Making more history is just what the 30-year-old Sprint Cup Rookie of the Year candidate did in Sunday’s Daytona 500. She rewrote some of the NASCAR record book yet again thanks to an impressive eighth-place finish at Daytona (Fla.) International Speedway, the highest finishing position ever earned by a woman in the “Great American Race.”
In addition to her history-making pole run and finish in the Daytona 500, Patrick also led five laps (90 to 91 and 127 to 129), becoming the first female to lead NASCAR’s most prestigious race and the first woman to lead Sprint Cup Series laps under green. Janet Guthrie led five laps under caution in 1977 at Ontario (Calif.) Motor Speedway.
This weekend, Patrick and her No. 10 GoDaddy.com team turn their attention from the high banks of Daytona to Phoenix International Raceway.
This team has been here before. In fact, just a few short months ago last November, Patrick and her Tony Gibson-led team earned a 17th-place finish at the mile oval nestled in the Arizona desert. Prior to her record-breaking run at Daytona, Phoenix was the site of Patrick’s best Sprint Cup finish.

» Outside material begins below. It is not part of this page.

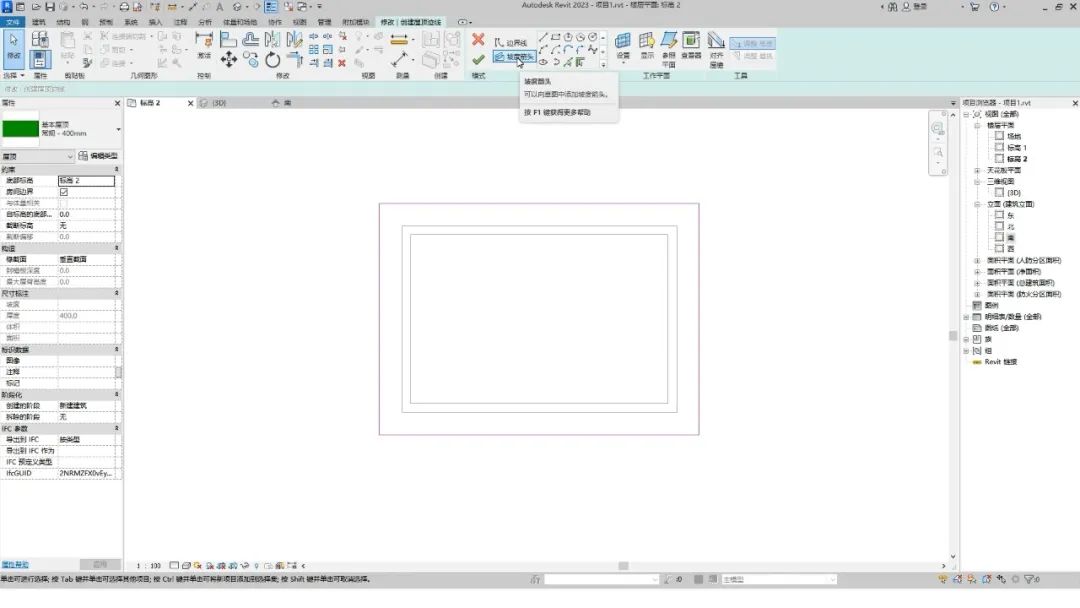Collapse the 楼层平面 tree node
The image size is (1080, 608).
tap(977, 125)
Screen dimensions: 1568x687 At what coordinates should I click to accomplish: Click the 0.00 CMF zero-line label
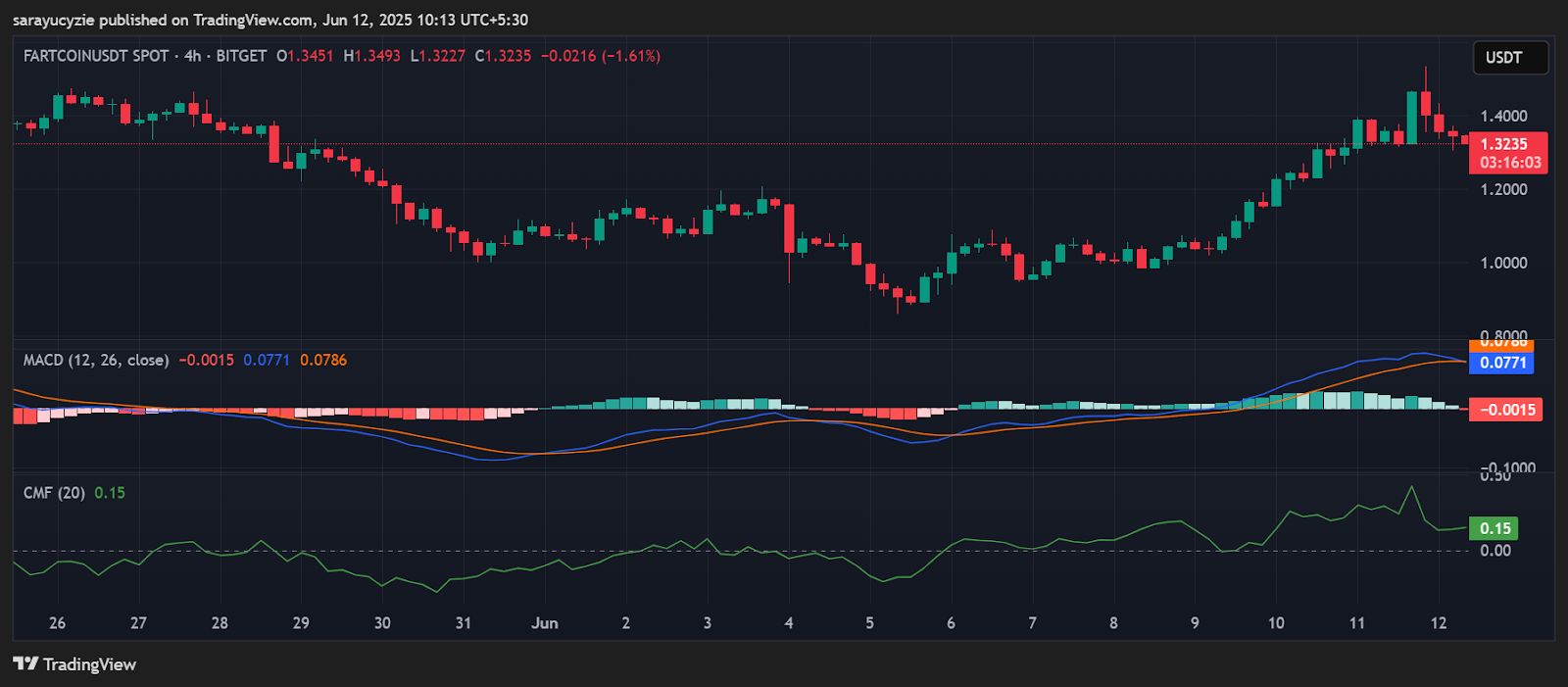[1495, 550]
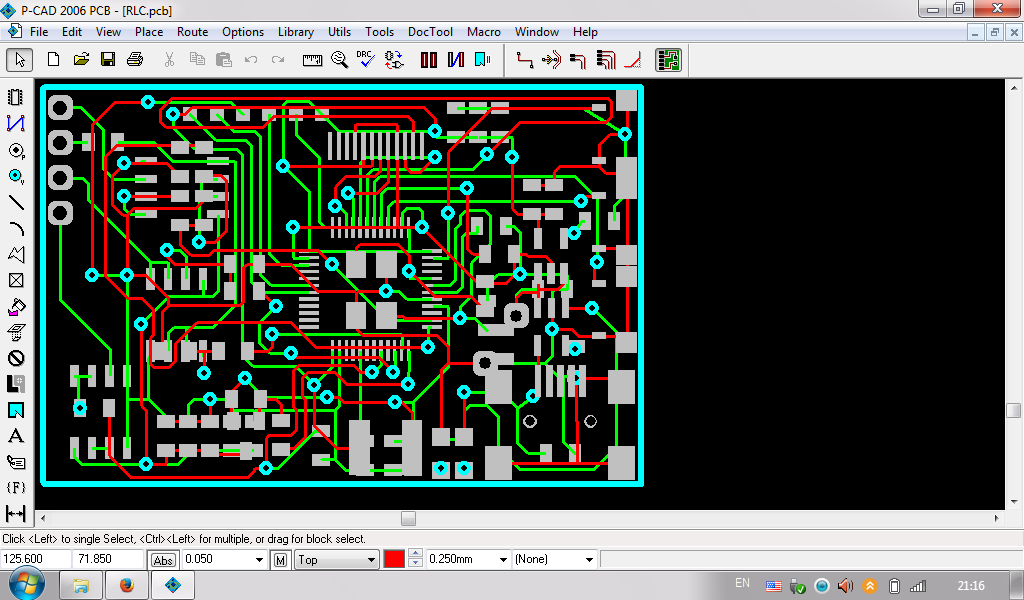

As the No. 10 team rolls into Phoenix, it hopes to build on the momentum from Daytona and improve on last November’s finish at the home track for Patrick’s longtime sponsor, GoDaddy.com, which is based in Scottsdale, Ariz., just 30 miles east of Phoenix International Raceway.
And if they make a little more history along the way, so be it. Patrick wants to keep rewriting the history books.